What is required — Exact copy, pictures excluded: print the lines from the one with "This screenshot has width=800, height=536." through the final line of the records.

Data for review: Begin

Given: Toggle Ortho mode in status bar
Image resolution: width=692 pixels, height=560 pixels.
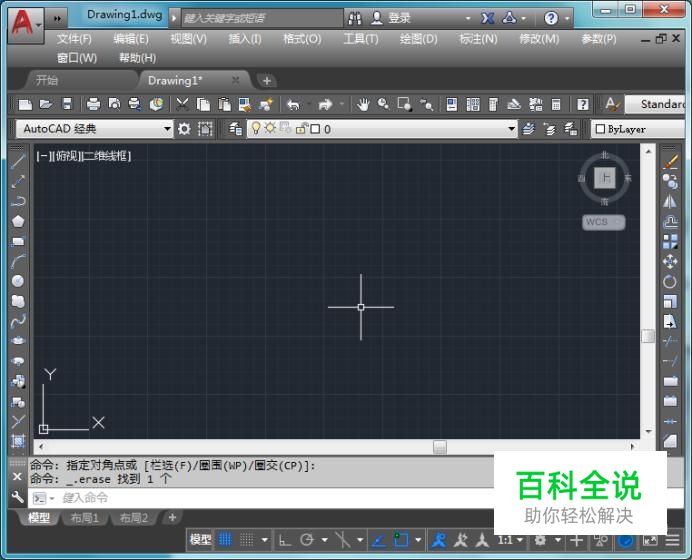Looking at the screenshot, I should point(285,540).
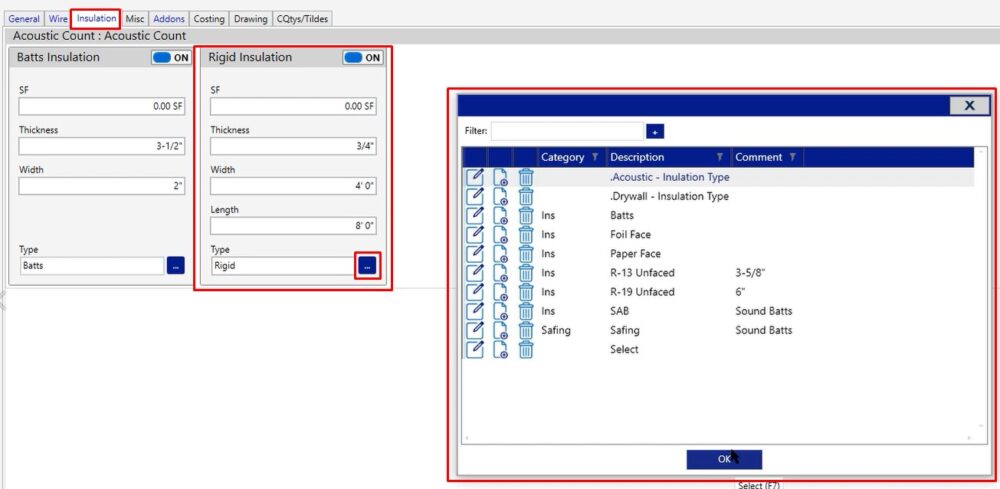Open Description column filter funnel

pos(720,157)
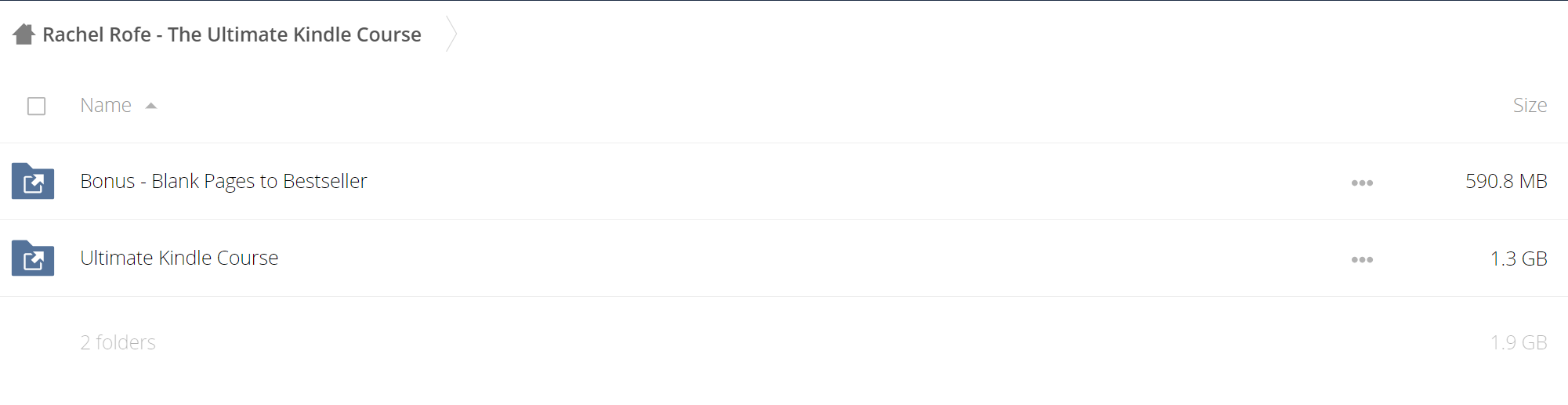This screenshot has width=1568, height=405.
Task: Open the shared Ultimate Kindle Course folder icon
Action: [33, 258]
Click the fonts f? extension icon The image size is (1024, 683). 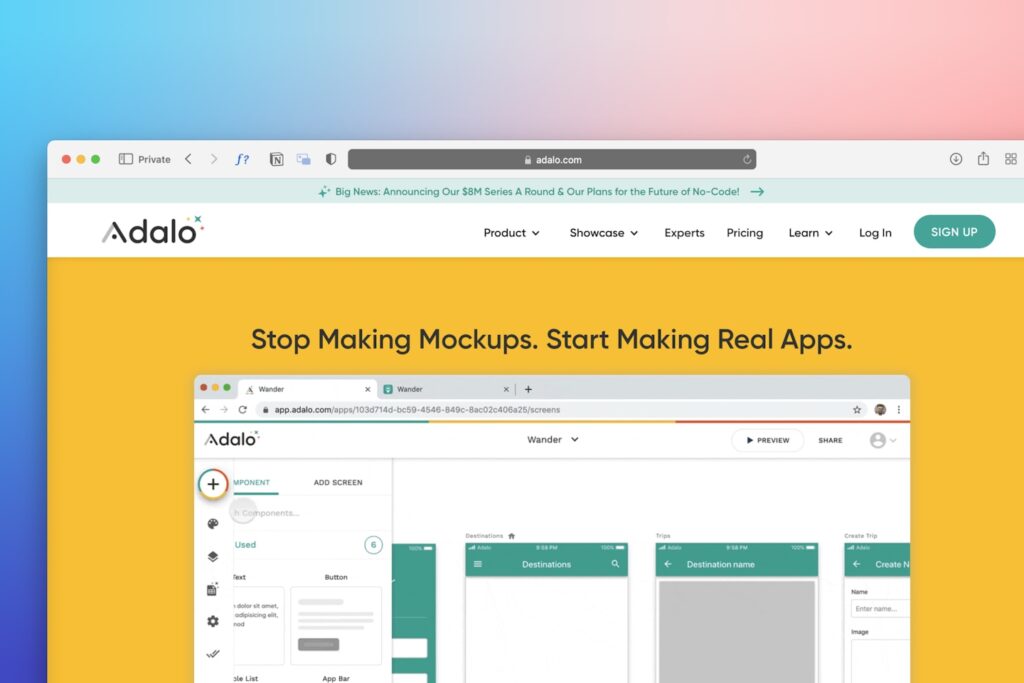[x=242, y=159]
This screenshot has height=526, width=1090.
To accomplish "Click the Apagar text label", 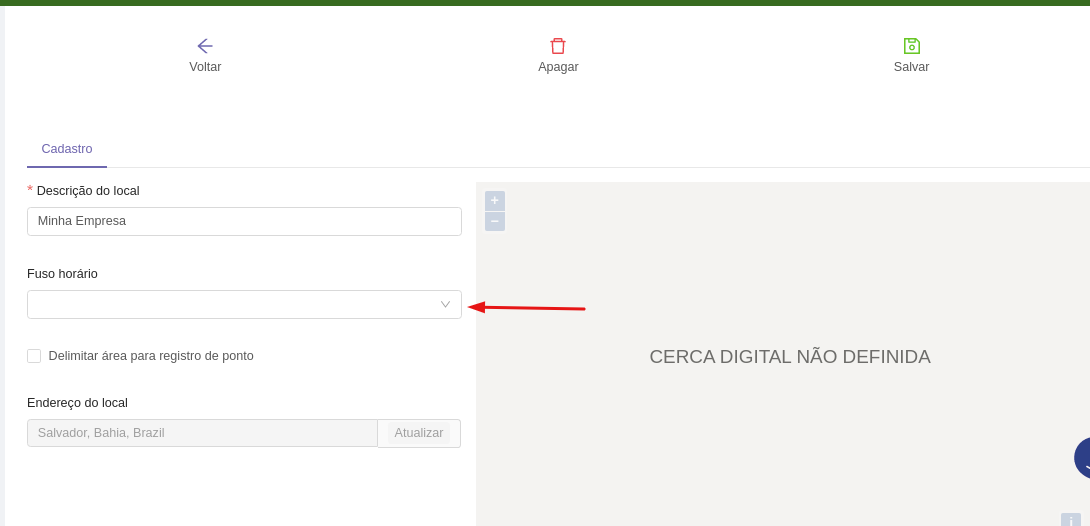I will coord(558,67).
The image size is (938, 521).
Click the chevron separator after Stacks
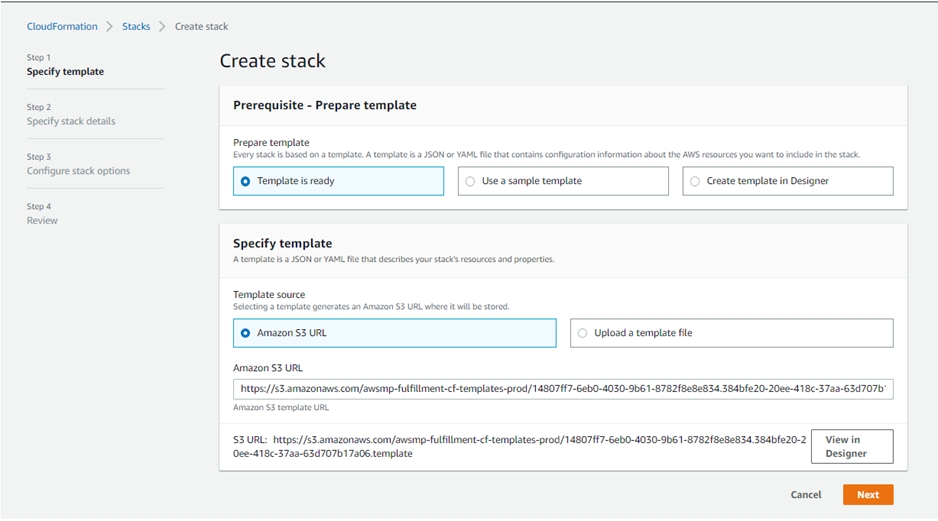click(162, 26)
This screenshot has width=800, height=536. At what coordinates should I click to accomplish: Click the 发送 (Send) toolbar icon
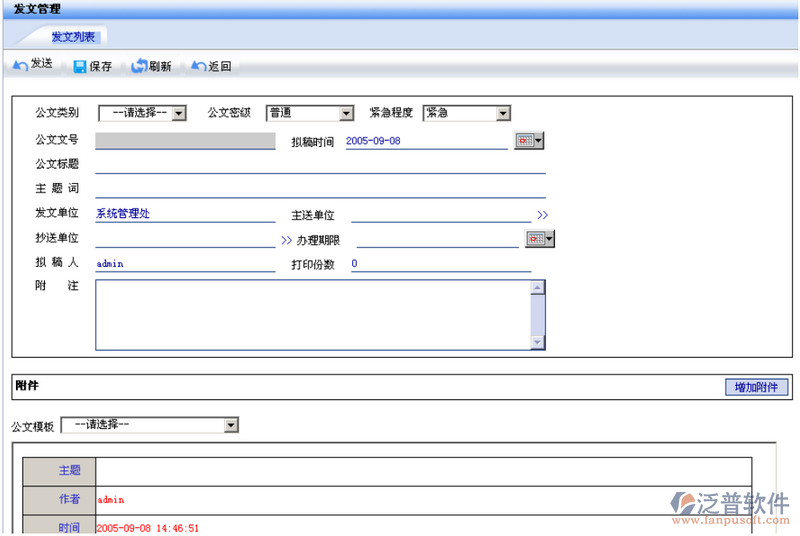(x=20, y=65)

Data for review: End

Solution for this task —
This screenshot has width=800, height=536. At what coordinates should I click to accomplish: Click the 发送 (Send) toolbar icon
(x=20, y=65)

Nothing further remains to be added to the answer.